— EXTRACTED TEXT —

::::

Yahoo confirms deal with Microsoft
Alliance comes after two years of attempts by Microsoft to buy into its weaker rival's search business
While the markets reacted negatively to the new deal to combine search engines, with Yahoo shares falling 12 per cent, most agreed that the alliance is the only way to create a viable rival to industry leader Google.
Microsoft shares gained slightly as analysts concluded that it had got the better of Yahoo in the tie-up and stands to do well out of the agreement.
Curently Google has 65 per cent of the search market and the new Yahoo/Microsoft alliance will have around 30 per cent.
The deal hammered out by the two firms will last for 10 years and will involve Yahoo ceding its search business to Microsoft, with the latter's recently-launched Bing product becoming the sole engine. In return Yahoo will gain advertising customers, to which it can sell its services. Some analysts expressed doubts that the model would work for Yahoo in the longer term, saying that it may fall into the same traps as media groups like Time Warner or AOL.

::::

— PROVIDED MATERIAL —
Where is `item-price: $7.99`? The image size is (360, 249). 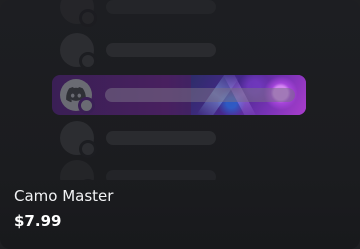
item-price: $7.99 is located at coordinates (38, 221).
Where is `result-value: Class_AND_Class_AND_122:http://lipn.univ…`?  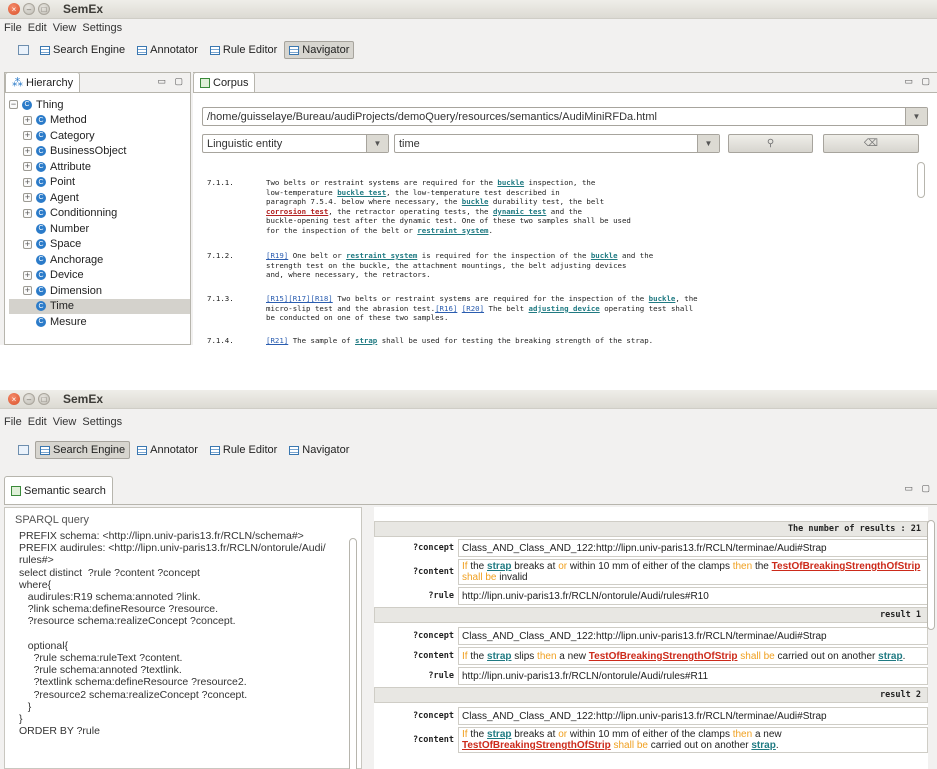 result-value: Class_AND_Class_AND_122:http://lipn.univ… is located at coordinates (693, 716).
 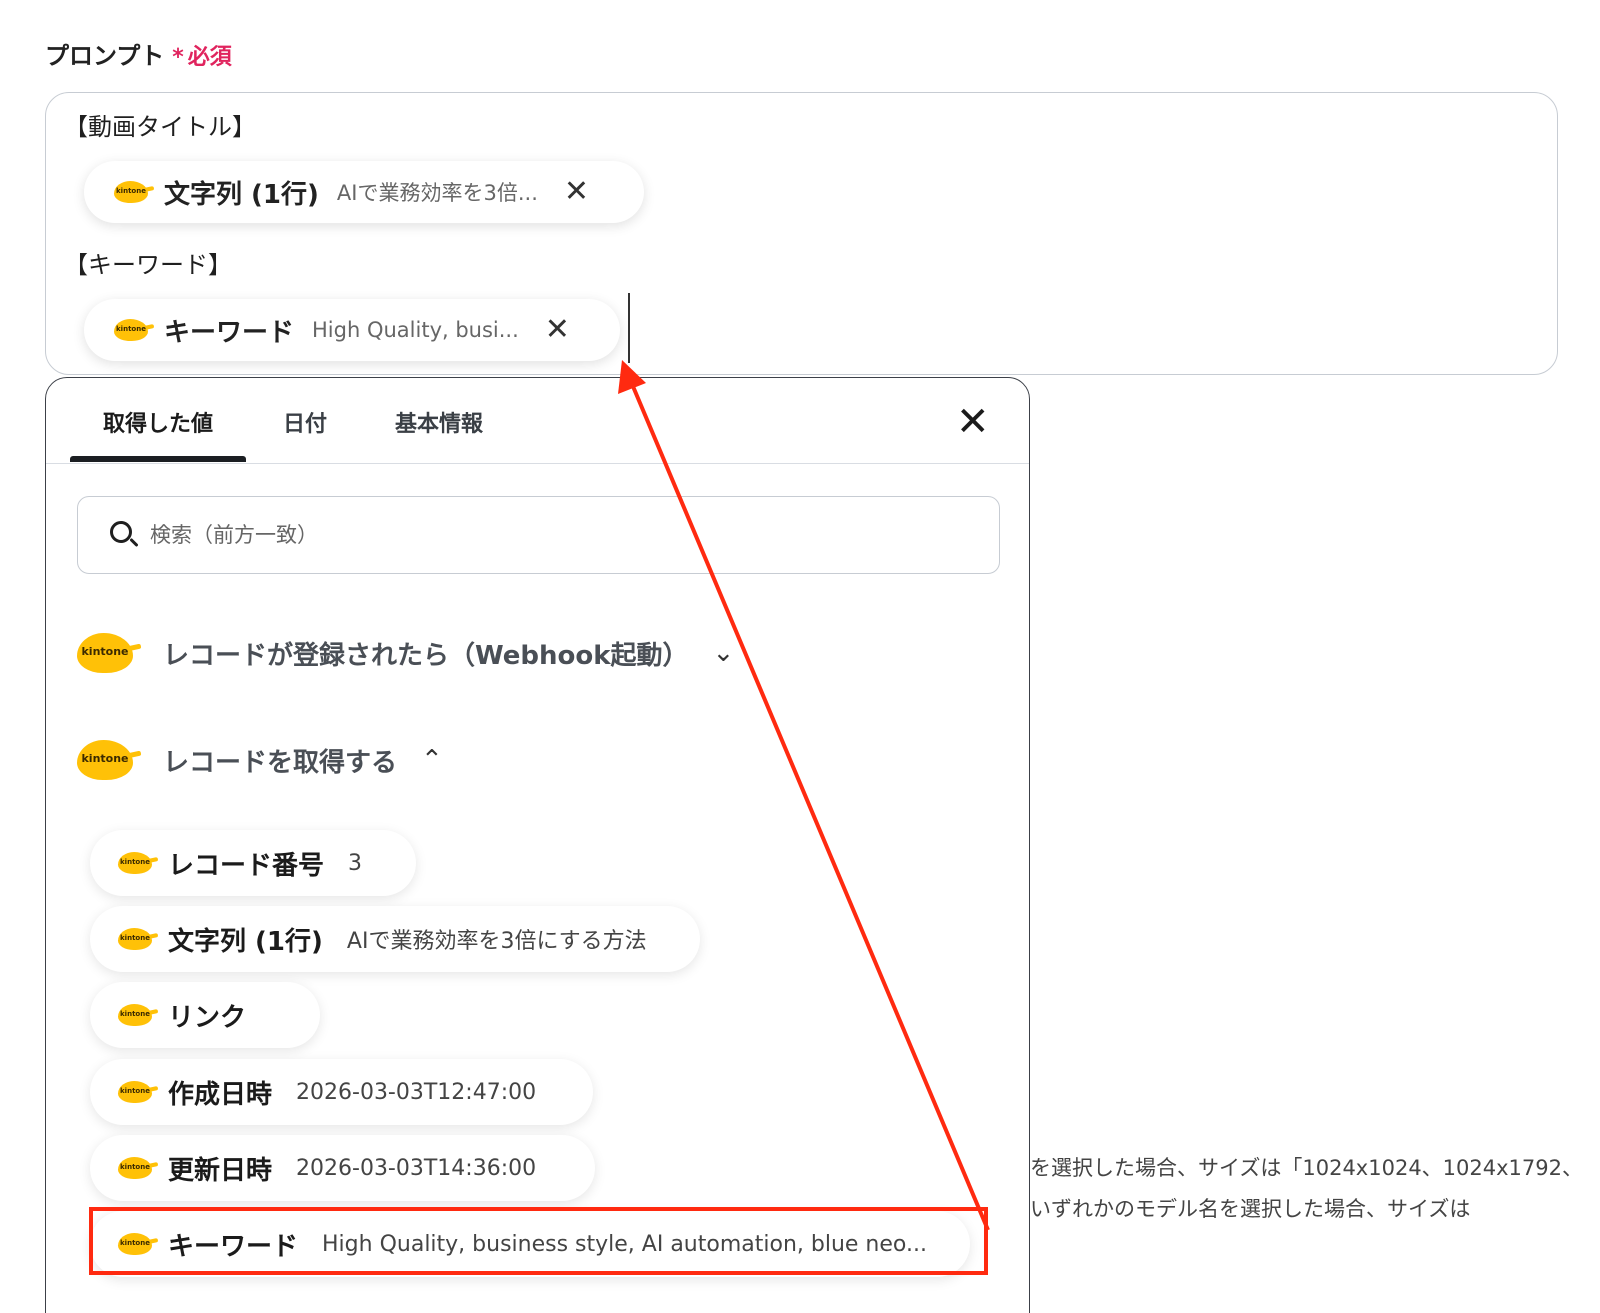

::::

— EXERCISE DETAILS —
Answer these questions from the article on the Yahoo and Microsoft deal:
1. By what percentage did Yahoo shares fall?
2. How many years will the deal last?
3. Which product will become the sole search engine?

— SOLVED EXERCISE —
1. 12 per cent
2. 10 years
3. Microsoft's Bing